Building an old-fashioned 7-digit decade programmable resistor with push-button control.

Build

Notes

I found some neat pushwheel/thumbwheel decade switches, and immediately thought “decade programmable resistor”.

A decade box is an old-fashioned bit of test equipment, allowing an arbitrary resistance to be dialed up to order.

Dave Jones has covered the concept and shown examples. A good starting point is EEVblog #212 - DIY Decade Resistance Substitution Boxes:

clip

Construction

The pushwheel switches come as individual single-digit units that snap together. These are decade units with a common pole switching to one of 10 output pins. BCD versions are also available (these could be used, but require a somewhat more complicated resistor configuration to make a decade box).

wheel_unit

Circuit Design

With 10-throw switches, construction is trivial:

  • stage input is connected to the common
  • the 10 poles are connected in a ladder with a resistor between each pole (9 resistors)
  • stage output is tapped from the “0” position
  • hence the resistance between input and ouput varies from 0 to 9x the resistor value

I’ve drawn the schematic for the 7-digit circuit here (EasyEDA)

Schematic

The seven units for seven digits constructed. I’ve used axial 5% resistors (1Ω, 10Ω, 100Ω, 1kΩ, 10kΩ, 100kΩ, 1MΩ respectively), and theu mount quite nicely on the switches without additional wiring required.

build_units

Assembled as a 7-digit bank:

build_rear

build_front

And finally encased in a traansparent case (a Ferrero Rocher box iirc) with a terminal block for connectivity:

Build

Accuracy

I’ve not aimed for extreme accuracy in this build - only using 5% resistors as that’s what I had on-hand. But the results are quite agreeable - generally -2% to -4% across most of the range.

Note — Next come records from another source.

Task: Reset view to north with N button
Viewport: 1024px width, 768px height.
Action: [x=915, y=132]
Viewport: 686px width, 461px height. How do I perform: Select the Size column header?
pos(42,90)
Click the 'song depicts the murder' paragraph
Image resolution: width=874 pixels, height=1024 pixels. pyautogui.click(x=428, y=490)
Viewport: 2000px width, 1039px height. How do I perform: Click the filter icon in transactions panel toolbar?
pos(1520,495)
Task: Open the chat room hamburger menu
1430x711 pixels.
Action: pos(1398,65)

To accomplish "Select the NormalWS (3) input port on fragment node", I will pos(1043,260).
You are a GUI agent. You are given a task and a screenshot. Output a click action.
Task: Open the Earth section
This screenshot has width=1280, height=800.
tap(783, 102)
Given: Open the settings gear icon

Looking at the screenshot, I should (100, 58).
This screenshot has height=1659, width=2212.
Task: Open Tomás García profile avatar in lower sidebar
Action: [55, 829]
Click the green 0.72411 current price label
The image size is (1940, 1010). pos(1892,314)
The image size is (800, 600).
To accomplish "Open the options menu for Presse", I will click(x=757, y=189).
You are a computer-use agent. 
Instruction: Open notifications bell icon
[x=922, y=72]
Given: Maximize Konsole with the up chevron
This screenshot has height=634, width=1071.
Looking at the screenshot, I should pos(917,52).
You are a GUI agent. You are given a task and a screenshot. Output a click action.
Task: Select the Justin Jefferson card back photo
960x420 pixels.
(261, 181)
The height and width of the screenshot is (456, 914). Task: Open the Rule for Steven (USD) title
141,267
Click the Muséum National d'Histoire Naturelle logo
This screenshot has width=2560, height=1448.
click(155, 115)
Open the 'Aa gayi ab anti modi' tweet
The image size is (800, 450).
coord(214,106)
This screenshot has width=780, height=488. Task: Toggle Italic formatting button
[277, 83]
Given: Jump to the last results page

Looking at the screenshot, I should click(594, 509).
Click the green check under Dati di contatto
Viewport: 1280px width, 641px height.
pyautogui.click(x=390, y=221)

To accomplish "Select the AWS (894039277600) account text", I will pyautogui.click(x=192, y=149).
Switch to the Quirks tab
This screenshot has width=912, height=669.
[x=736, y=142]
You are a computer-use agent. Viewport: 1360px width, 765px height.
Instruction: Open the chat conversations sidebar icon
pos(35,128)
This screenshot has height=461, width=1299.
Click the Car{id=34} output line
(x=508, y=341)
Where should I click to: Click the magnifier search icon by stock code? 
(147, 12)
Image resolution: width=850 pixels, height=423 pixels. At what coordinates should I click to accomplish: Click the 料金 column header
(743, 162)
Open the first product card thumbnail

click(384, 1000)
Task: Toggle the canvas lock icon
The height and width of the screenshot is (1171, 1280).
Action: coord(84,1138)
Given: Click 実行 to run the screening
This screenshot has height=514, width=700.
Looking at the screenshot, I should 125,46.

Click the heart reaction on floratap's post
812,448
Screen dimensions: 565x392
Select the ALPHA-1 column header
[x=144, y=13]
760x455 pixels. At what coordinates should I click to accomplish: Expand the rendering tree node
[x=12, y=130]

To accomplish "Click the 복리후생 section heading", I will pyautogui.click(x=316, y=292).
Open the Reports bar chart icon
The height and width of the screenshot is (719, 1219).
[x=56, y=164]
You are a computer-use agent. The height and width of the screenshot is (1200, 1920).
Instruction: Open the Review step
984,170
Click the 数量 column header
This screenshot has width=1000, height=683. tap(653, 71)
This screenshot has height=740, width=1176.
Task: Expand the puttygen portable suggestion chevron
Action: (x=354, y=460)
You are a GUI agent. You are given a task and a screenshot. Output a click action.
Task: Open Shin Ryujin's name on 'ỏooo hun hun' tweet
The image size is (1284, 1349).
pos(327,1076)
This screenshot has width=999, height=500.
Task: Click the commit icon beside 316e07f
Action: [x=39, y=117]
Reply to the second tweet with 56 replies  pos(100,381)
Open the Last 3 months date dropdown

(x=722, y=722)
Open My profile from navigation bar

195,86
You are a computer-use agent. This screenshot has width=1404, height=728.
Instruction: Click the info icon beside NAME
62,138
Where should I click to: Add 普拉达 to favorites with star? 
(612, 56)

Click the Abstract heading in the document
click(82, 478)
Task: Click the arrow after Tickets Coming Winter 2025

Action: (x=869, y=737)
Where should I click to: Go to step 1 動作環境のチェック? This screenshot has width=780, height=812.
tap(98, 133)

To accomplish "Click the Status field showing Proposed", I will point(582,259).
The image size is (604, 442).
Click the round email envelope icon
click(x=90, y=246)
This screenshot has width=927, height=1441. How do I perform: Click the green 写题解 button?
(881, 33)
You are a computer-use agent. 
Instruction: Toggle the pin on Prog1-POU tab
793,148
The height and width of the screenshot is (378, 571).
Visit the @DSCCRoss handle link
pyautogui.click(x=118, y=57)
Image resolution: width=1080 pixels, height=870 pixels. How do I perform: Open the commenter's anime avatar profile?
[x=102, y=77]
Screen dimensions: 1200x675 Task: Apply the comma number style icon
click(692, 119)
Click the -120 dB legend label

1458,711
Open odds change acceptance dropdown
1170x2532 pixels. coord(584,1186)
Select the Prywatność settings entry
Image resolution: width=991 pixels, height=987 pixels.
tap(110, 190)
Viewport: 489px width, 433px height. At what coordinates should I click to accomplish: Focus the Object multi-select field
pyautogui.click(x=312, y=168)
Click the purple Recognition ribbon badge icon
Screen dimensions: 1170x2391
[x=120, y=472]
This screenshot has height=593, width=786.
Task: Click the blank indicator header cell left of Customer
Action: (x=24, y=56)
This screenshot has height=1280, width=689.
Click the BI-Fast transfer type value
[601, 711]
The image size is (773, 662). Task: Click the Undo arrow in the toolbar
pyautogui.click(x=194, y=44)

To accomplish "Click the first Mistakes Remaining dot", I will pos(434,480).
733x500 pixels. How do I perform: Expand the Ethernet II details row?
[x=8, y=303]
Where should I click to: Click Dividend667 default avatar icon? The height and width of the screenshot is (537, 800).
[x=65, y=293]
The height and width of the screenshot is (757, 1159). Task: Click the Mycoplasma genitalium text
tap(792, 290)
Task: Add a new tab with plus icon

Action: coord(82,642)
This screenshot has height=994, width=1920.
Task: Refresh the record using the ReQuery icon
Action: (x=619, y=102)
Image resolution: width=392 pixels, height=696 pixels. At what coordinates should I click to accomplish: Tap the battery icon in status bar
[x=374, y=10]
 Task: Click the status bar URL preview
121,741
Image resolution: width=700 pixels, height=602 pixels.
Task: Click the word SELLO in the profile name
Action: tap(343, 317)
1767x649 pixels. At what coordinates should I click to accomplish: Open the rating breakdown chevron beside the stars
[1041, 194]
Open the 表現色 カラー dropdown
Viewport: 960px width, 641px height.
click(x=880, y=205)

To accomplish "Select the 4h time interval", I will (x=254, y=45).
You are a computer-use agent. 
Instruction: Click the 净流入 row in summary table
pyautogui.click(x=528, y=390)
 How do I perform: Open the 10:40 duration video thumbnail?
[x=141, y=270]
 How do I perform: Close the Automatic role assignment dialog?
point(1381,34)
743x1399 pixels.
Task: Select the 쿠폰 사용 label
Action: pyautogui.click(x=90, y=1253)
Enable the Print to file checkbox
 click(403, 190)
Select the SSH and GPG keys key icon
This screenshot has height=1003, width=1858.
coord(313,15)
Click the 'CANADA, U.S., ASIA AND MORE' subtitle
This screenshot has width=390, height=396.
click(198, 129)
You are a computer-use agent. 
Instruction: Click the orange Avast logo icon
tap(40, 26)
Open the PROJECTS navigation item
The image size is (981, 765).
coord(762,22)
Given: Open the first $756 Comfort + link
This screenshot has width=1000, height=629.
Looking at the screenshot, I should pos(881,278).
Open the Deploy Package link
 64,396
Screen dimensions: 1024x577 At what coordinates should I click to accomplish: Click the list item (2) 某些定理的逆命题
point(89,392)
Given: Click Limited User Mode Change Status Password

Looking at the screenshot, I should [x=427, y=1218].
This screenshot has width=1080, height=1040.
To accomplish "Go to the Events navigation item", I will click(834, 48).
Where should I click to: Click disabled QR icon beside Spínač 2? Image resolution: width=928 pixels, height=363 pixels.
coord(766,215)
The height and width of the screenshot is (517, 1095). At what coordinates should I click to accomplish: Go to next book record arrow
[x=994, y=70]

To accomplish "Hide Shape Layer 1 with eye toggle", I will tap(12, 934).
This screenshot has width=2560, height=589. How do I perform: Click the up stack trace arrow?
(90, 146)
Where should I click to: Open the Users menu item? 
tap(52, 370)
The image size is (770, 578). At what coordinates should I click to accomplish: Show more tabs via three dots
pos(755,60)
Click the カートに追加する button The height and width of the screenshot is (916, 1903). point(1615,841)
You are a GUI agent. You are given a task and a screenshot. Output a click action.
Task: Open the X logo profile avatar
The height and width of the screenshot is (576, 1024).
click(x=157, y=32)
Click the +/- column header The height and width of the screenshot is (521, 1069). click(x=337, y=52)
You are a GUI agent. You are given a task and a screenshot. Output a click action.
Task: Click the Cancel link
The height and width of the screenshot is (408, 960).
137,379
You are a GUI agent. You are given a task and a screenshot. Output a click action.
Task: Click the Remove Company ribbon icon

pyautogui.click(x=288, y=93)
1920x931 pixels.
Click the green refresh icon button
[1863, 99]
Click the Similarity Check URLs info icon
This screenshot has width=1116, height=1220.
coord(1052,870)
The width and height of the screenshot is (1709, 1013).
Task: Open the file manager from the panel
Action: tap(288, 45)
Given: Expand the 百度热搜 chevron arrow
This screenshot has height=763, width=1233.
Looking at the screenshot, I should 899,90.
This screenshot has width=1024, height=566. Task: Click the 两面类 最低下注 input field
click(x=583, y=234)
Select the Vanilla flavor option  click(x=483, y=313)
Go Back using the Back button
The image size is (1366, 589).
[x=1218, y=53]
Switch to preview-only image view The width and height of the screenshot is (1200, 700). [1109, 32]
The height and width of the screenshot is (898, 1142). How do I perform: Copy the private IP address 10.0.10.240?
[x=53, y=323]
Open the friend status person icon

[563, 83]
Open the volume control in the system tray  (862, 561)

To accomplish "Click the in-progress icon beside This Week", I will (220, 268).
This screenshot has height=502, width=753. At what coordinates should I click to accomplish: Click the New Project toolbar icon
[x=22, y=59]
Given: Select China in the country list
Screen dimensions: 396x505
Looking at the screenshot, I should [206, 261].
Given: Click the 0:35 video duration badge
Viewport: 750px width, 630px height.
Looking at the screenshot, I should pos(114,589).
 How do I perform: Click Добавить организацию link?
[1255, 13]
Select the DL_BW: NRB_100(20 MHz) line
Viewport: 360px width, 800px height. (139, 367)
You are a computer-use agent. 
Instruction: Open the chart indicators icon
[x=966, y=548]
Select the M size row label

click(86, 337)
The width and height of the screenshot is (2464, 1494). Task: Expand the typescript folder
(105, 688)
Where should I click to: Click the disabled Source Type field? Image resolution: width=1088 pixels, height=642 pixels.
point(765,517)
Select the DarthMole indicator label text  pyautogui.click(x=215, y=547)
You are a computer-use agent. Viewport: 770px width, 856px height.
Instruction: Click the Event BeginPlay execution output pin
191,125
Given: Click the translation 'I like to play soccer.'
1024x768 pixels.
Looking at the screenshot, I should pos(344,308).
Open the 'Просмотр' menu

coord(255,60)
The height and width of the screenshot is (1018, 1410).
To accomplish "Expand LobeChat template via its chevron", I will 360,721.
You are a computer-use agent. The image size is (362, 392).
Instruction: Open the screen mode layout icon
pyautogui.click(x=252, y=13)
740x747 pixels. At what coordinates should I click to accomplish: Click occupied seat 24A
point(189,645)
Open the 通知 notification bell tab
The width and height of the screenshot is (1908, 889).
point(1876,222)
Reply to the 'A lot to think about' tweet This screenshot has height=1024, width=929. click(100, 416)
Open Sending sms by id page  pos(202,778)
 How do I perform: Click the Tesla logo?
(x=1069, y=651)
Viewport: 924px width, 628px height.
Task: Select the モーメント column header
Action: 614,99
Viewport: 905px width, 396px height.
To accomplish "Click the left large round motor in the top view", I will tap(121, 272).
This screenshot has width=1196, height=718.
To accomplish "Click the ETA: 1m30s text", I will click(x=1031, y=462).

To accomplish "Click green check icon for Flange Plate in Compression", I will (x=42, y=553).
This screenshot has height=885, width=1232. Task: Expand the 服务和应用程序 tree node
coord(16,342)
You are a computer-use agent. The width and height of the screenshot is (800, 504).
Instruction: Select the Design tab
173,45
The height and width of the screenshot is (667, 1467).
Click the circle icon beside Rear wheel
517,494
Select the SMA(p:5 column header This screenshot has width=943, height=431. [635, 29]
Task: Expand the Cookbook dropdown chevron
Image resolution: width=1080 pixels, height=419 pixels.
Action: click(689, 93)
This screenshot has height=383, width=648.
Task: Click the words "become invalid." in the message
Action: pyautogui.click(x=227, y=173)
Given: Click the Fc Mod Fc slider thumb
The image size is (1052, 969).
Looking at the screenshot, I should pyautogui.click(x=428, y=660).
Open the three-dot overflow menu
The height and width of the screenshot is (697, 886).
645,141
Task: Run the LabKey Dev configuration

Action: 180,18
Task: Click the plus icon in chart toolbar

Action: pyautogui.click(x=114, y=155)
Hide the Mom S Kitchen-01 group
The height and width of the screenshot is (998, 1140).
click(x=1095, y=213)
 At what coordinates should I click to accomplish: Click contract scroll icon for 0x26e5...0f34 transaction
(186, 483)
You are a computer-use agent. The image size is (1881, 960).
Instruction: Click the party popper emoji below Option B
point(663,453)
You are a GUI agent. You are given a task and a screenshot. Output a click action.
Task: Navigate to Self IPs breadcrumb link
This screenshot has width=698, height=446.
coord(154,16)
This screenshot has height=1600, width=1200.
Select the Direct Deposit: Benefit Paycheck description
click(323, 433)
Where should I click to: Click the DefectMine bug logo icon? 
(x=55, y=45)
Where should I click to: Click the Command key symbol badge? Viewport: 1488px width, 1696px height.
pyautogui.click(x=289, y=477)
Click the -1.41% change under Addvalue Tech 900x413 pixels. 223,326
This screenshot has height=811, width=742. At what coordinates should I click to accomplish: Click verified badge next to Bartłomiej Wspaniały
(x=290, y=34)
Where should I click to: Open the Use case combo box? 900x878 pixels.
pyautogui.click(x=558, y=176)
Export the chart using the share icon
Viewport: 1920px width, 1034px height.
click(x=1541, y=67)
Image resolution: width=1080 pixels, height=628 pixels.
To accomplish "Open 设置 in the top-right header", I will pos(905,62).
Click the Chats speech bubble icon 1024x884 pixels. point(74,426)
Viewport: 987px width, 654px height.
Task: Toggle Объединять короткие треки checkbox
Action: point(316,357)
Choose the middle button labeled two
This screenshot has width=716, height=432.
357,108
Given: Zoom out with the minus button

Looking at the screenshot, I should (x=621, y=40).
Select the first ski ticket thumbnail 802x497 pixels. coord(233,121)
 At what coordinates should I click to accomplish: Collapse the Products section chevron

I’ve tabulated a selection of readings in this Google Sheet. Measurements were taken with a cheap digital multi-meter (which may have its own accuracy challenges).

Here’s a chart of the error from 1Ω to 1MΩ:

error_chart

Credits and References

About LEAP#414 Test Equipment

This page is a web-friendly rendering of my project notes shared in the LEAP GitHub repository.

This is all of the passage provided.